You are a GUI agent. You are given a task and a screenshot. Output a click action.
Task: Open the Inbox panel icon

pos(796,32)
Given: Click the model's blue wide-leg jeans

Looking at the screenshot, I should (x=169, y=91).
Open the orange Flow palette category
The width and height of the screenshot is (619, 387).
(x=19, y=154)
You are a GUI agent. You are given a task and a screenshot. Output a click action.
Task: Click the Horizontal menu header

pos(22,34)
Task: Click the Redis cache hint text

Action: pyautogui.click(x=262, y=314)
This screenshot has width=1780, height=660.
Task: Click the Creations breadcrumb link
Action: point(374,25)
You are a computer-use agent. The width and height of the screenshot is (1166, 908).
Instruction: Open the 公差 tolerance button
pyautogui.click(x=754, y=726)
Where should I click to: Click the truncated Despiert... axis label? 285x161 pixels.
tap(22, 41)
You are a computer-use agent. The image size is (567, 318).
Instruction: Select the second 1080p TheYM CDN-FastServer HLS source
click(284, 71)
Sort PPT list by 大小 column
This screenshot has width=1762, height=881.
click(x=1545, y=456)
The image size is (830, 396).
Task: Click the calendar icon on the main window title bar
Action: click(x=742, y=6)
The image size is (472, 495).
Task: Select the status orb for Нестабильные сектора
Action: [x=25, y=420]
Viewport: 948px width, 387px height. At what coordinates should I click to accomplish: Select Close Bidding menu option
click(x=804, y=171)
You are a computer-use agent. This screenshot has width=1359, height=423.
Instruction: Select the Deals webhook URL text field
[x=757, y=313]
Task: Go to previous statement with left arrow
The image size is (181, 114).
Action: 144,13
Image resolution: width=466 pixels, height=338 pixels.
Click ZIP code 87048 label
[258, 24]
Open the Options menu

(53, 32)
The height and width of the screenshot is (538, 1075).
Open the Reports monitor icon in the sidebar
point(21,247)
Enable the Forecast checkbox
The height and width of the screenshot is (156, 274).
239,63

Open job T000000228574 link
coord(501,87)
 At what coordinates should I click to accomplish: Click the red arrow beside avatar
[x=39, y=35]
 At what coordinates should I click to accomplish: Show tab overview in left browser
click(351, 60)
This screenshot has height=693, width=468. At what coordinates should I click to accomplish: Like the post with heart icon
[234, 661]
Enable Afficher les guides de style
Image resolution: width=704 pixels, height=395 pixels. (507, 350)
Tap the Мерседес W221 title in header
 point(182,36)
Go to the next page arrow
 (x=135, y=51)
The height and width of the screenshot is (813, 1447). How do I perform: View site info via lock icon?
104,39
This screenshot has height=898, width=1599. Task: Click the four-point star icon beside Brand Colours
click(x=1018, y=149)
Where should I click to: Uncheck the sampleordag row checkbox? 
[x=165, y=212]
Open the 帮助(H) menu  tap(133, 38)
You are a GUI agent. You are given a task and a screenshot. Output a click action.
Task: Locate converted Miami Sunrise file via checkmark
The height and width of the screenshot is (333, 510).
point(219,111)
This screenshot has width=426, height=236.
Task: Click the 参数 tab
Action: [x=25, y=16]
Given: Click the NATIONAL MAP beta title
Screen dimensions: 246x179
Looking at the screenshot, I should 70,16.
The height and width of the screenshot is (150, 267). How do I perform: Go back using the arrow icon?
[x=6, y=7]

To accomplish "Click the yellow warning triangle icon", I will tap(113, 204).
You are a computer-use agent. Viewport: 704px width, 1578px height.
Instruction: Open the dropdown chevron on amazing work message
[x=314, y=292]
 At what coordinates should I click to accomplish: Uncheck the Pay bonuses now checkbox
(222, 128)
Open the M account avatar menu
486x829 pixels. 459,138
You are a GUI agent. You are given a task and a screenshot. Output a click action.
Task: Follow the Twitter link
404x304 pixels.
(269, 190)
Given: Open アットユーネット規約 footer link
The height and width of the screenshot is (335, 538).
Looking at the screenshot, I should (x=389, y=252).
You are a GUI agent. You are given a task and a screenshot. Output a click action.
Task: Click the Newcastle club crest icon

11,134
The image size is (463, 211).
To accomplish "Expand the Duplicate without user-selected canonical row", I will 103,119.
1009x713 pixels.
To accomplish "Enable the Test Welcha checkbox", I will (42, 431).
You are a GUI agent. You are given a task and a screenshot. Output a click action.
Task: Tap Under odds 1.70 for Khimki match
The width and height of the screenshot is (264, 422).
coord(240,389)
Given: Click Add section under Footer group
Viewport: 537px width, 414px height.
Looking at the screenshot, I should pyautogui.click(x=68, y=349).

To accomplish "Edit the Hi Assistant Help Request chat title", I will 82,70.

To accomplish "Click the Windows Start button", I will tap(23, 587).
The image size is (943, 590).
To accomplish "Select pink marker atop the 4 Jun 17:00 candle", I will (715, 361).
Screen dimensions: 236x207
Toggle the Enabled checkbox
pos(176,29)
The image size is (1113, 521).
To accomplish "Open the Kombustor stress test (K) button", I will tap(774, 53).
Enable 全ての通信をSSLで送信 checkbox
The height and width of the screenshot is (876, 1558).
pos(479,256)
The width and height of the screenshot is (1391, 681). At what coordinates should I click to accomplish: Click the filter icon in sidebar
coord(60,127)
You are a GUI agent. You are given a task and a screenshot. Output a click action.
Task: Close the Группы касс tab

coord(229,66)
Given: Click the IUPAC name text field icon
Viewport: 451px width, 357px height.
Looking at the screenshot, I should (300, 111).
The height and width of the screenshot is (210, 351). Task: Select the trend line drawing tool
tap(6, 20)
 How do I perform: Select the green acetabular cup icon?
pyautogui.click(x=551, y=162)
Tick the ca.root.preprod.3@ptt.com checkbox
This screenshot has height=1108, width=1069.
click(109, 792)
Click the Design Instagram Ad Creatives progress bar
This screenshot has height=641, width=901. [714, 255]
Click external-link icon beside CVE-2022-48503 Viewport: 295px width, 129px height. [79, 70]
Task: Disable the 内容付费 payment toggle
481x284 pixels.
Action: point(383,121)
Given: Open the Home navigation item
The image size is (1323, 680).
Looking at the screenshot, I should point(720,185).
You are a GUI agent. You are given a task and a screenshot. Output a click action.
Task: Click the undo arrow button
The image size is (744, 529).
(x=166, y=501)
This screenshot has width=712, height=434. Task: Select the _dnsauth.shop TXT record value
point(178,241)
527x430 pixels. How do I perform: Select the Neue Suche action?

> _WHAT TO WORK ON_
Write out every entry again so that each line matches the original exactly.

> _YOUR SOLUTION_
You are a GUI agent. You are given a task and a screenshot. Output a click action.
Task: Open the Inbox panel icon

pos(796,32)
Given: Click the model's blue wide-leg jeans

Looking at the screenshot, I should (x=169, y=91).
Open the orange Flow palette category
The width and height of the screenshot is (619, 387).
(x=19, y=154)
You are a GUI agent. You are given a task and a screenshot. Output a click action.
Task: Click the Horizontal menu header

pos(22,34)
Task: Click the Redis cache hint text

Action: pyautogui.click(x=262, y=314)
This screenshot has width=1780, height=660.
Task: Click the Creations breadcrumb link
Action: point(374,25)
You are a computer-use agent. The width and height of the screenshot is (1166, 908).
Instruction: Open the 公差 tolerance button
pyautogui.click(x=754, y=726)
Where should I click to: Click the truncated Despiert... axis label? 285x161 pixels.
tap(22, 41)
You are a computer-use agent. The image size is (567, 318).
Instruction: Select the second 1080p TheYM CDN-FastServer HLS source
click(284, 71)
Sort PPT list by 大小 column
This screenshot has width=1762, height=881.
click(x=1545, y=456)
The image size is (830, 396).
Task: Click the calendar icon on the main window title bar
Action: click(x=742, y=6)
The image size is (472, 495).
Task: Select the status orb for Нестабильные сектора
Action: [x=25, y=420]
Viewport: 948px width, 387px height. At what coordinates should I click to accomplish: Select Close Bidding menu option
click(x=804, y=171)
You are a computer-use agent. This screenshot has width=1359, height=423.
Instruction: Select the Deals webhook URL text field
[x=757, y=313]
Task: Go to previous statement with left arrow
The image size is (181, 114).
Action: 144,13
Image resolution: width=466 pixels, height=338 pixels.
Click ZIP code 87048 label
[258, 24]
Open the Options menu

(53, 32)
The height and width of the screenshot is (538, 1075).
Open the Reports monitor icon in the sidebar
point(21,247)
Enable the Forecast checkbox
The height and width of the screenshot is (156, 274).
239,63

Open job T000000228574 link
coord(501,87)
 At what coordinates should I click to accomplish: Click the red arrow beside avatar
[x=39, y=35]
 At what coordinates should I click to accomplish: Show tab overview in left browser
click(351, 60)
This screenshot has height=693, width=468. At what coordinates should I click to accomplish: Like the post with heart icon
[234, 661]
Enable Afficher les guides de style
Image resolution: width=704 pixels, height=395 pixels. (507, 350)
Tap the Мерседес W221 title in header
 point(182,36)
Go to the next page arrow
 (x=135, y=51)
The height and width of the screenshot is (813, 1447). How do I perform: View site info via lock icon?
104,39
This screenshot has height=898, width=1599. Task: Click the four-point star icon beside Brand Colours
click(x=1018, y=149)
Where should I click to: Uncheck the sampleordag row checkbox? 
[x=165, y=212]
Open the 帮助(H) menu  tap(133, 38)
You are a GUI agent. You are given a task and a screenshot. Output a click action.
Task: Locate converted Miami Sunrise file via checkmark
The height and width of the screenshot is (333, 510).
point(219,111)
This screenshot has width=426, height=236.
Task: Click the 参数 tab
Action: [x=25, y=16]
Given: Click the NATIONAL MAP beta title
Screen dimensions: 246x179
Looking at the screenshot, I should 70,16.
The height and width of the screenshot is (150, 267). How do I perform: Go back using the arrow icon?
[x=6, y=7]

To accomplish "Click the yellow warning triangle icon", I will tap(113, 204).
You are a computer-use agent. Viewport: 704px width, 1578px height.
Instruction: Open the dropdown chevron on amazing work message
[x=314, y=292]
 At what coordinates should I click to accomplish: Uncheck the Pay bonuses now checkbox
(222, 128)
Open the M account avatar menu
486x829 pixels. 459,138
You are a GUI agent. You are given a task and a screenshot. Output a click action.
Task: Follow the Twitter link
404x304 pixels.
(269, 190)
Given: Open アットユーネット規約 footer link
The height and width of the screenshot is (335, 538).
Looking at the screenshot, I should (x=389, y=252).
You are a GUI agent. You are given a task and a screenshot. Output a click action.
Task: Click the Newcastle club crest icon

11,134
The image size is (463, 211).
To accomplish "Expand the Duplicate without user-selected canonical row", I will 103,119.
1009x713 pixels.
To accomplish "Enable the Test Welcha checkbox", I will (42, 431).
You are a GUI agent. You are given a task and a screenshot. Output a click action.
Task: Tap Under odds 1.70 for Khimki match
The width and height of the screenshot is (264, 422).
coord(240,389)
Given: Click Add section under Footer group
Viewport: 537px width, 414px height.
Looking at the screenshot, I should pyautogui.click(x=68, y=349).

To accomplish "Edit the Hi Assistant Help Request chat title", I will 82,70.

To accomplish "Click the Windows Start button", I will tap(23, 587).
The image size is (943, 590).
To accomplish "Select pink marker atop the 4 Jun 17:00 candle", I will (715, 361).
Screen dimensions: 236x207
Toggle the Enabled checkbox
pos(176,29)
The image size is (1113, 521).
To accomplish "Open the Kombustor stress test (K) button", I will tap(774, 53).
Enable 全ての通信をSSLで送信 checkbox
The height and width of the screenshot is (876, 1558).
pos(479,256)
The width and height of the screenshot is (1391, 681). At what coordinates should I click to accomplish: Click the filter icon in sidebar
coord(60,127)
You are a GUI agent. You are given a task and a screenshot. Output a click action.
Task: Close the Группы касс tab

coord(229,66)
Given: Click the IUPAC name text field icon
Viewport: 451px width, 357px height.
Looking at the screenshot, I should (300, 111).
The height and width of the screenshot is (210, 351). Task: Select the trend line drawing tool
tap(6, 20)
 How do I perform: Select the green acetabular cup icon?
pyautogui.click(x=551, y=162)
Tick the ca.root.preprod.3@ptt.com checkbox
This screenshot has height=1108, width=1069.
click(109, 792)
Click the Design Instagram Ad Creatives progress bar
This screenshot has height=641, width=901. [714, 255]
Click external-link icon beside CVE-2022-48503 Viewport: 295px width, 129px height. [79, 70]
Task: Disable the 内容付费 payment toggle
481x284 pixels.
Action: point(383,121)
Given: Open the Home navigation item
The image size is (1323, 680).
Looking at the screenshot, I should point(720,185).
You are a GUI agent. You are given a task and a screenshot. Output a click action.
Task: Click the undo arrow button
The image size is (744, 529).
(x=166, y=501)
This screenshot has width=712, height=434. Task: Select the _dnsauth.shop TXT record value
point(178,241)
527x430 pixels. How do I perform: Select the Neue Suche action?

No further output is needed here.